=== Consigne ===
Poursuivez le texte sur la dette de la France juste après son dernier intertitre, « Programme de stabilité ».

La France emprunte chaque année plus ou moins 200 milliards d’euros. Pour 2014 et selon la loi de finance, le pays émettra 173 milliards d'euros de dette à moyen et long termes. Cela fait de l’Hexagone le second plus gros emprunteur de la zone euro derrière l’Italie, dont le programme s’élève à 235 milliards d’euros.
Mais, qui sont ceux qui prêtent à l’État français ? Aux deux tiers, ce sont des étrangers parmi lesquels la moitié est non-européens. « C’est miraculeux car notre pays lève une dizaine de milliards d’euros tous les 15 jours. Pour le moment, nos créanciers nous font confiance », confie Gilles Carrez. Deux raisons à cela. L’euro a joué un rôle d’anesthésiant et permis à la France de continuer à vivre à crédit dans les meilleures conditions possibles. « Il y a des liquidités internationales colossales qui ne peuvent pas être investies en dollar et se placent en euro. De façon quasi-mécanique les investisseurs institutionnels stables prennent des obligations d’État françaises. Nous avons donc une certaine stabilité de nos créanciers », renchérit le président de la commission des finances de l’Assemblée nationale. La seconde tient à l’histoire de la France qui n’a jamais fait faillite et a toujours remboursé sa dette depuis 1798.
Cela n’empêche pas le niveau d’endettement de la France de croître. « De nombreuses réformes sont intervenues, en particulier dans les régimes de retraite. Cet effort doit bien sûr être salué mais il apparaît très insuffisant », martèle Christian Noyer. À horizon 2017, la dette française devrait atteindre 100 % du PIB. Une zone dangereuse qu’il vaudrait mieux ne pas franchir selon les experts.

« On a fait un certain nombre de choses mais il était déjà trop tard »

Malheureusement, toucher aux dépenses publiques est toujours très délicat en France. « Sous Chirac c’était inenvisageable et sous Sarkozy, ce fut très compliqué », confirme le rapporteur général de la commission des finances de l’époque.
Mais, en 2010, la situation était telle qu’il n’y avait pas d’autres choix que d’agir sur les dépenses. Le gouvernement Fillon a pris le parti d’augmenter fortement les impôts. « On a fait la réforme des retraites, on a systématisé le un sur deux [non remplacement d’une partie des fonctionnaires qui partent en retraite], on a mis en place la révision générale des politiques publiques (RGPP) avec un objectif comptable, c’est-à-dire faire des économies affichées. On a fait un certain nombre de choses mais il était déjà trop tard », confesse Gilles Carrez. Rapidement, en effet, ces mesures sont devenues un enjeu électoral : François Hollande a fait campagne contre elles avant de supprimer la règle du non-remplacement d'un fonctionnaire sur deux partant à la retraite, de stopper la RGPP et de remettre en cause la réforme des retraites lors de son accession au pouvoir en mai 2012.
Contre toute attente, le gouvernement Ayrault a aussi fait le choix d’une nouvelle hausse d’impôt sans tenir compte de la très grosse augmentation qui avait été décidée en 2011 et qui commençait à produire ses effets en 2012. « Les Français se sont vus imposer deux points et demi de PIB d’augmentation d’impôt. C’est considérable ! », dénonce le député du Val-de-Marne. En écho raisonne encore le vieux précepte « trop d’impôt tue l’impôt »…

Programme de stabilité : « Le déficit serait ramené à 55 milliards »

=== Données fournies ===
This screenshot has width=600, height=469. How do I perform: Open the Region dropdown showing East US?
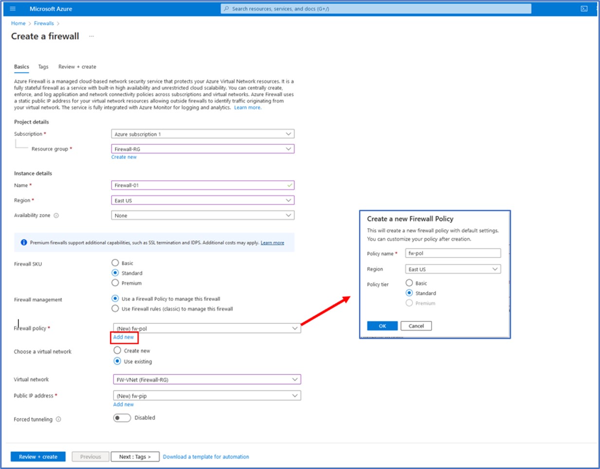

=== Résultat ===
Tout le monde semble s’accorder sur le fait qu’il faut désormais agir sur les dépenses puisqu’il n’est plus possible aujourd’hui d’agir sur les impôts. Cinquante milliards d’économies en trois ans, c’est l’objectif ambitieux fixé par le programme de stabilité. Reste à savoir comment ?
« Évidemment, ces économies ne sont pas calculées en net mais par rapport à un tendanciel », explique Gilles Carrez. Mais qu’est-ce qu’un tendanciel ? Concrètement, vous êtes un ménage, vous dépensez cent euros par année et vos revenus réels sont de quatre-vingts euros. Vous allez voir votre banquier pour l’informer que l’an prochain vous comptiez dépenser 120 euros mais que finalement vous ne dépenserez que 110 euros ce qui revient à faire dix euros d’économies. Alambiqué et tout à fait subtil appliqué au budget de l'État.
Pour obtenir cinquante milliards d’économies en trois ans, « le gouvernement va se baser sur un tendanciel de 35 milliards d’euros par an », explique le président UMP de la commission des finances avant de poursuivre : « Le raisonnement est le suivant : notre dépense publique s’élève à 1 200 milliards d’euros. Chaque année pendant trois ans le déficit va augmenter de 35 milliards d’euros pour atteindre fin 2017, selon les prévisions, 105 milliards d’euros. Comme le gouvernement devrait réaliser cinquante milliards d’euros d’économie, le déficit serait ramené à 55 milliards. Et on appelle cela l’austérité ! », ironise Gilles Carrez avant de concéder qu' « il y a quand même un effort ».

Scénario catastrophe : la perte de confiance des créanciers

Si on n’arrive pas à contenir les dépenses publiques, que se passera-t-il ? « Tout va se jouer dans la période à venir. Si on ne fait pas cet effort, on ne regagnera pas en compétitivité, l’emploi ne repartira pas et on ne s’en sortira pas », affirme le gouverneur de la Banque de France qui invite, dans sa lettre adressée au président de la République le 24 avril dernier, à une gouvernance globale des finances locales. Outre un financement des collectivités territoriales encadré par la loi [avec les mêmes objectifs et le même caractère normatif que la loi de financement de la sécurité sociale], Christian Noyer insiste sur la nécessité de contenir les dépenses de personnel de la fonction publique territoriale notamment avec une diminution des effectifs. « En 2013, malgré le gel du point d’indice de la fonction publique, la masse salariale de la fonction publique a augmenté de près de cinq milliards d’euros, soit autant que l’économie réalisée sur la charge de la dette publique grâce au bas niveau des taux d’intérêt », rappelle Christian Noyer.
Pour l’ancien rapporteur général de la commission des finances, la seule question qui vaille est : « Combien de temps garderons-nous la confiance de ceux qui nous prêtent ? » car un jour ou l’autre, les créanciers de la France pourraient bien perdre confiance. Et alors « c’est dans la violence et dans le plus grand désordre que la France sera obligée de donner un grand coup de sécateur dans les dépenses publiques », avertit le président UMP de la commission des finances de l’Assemblée nationale.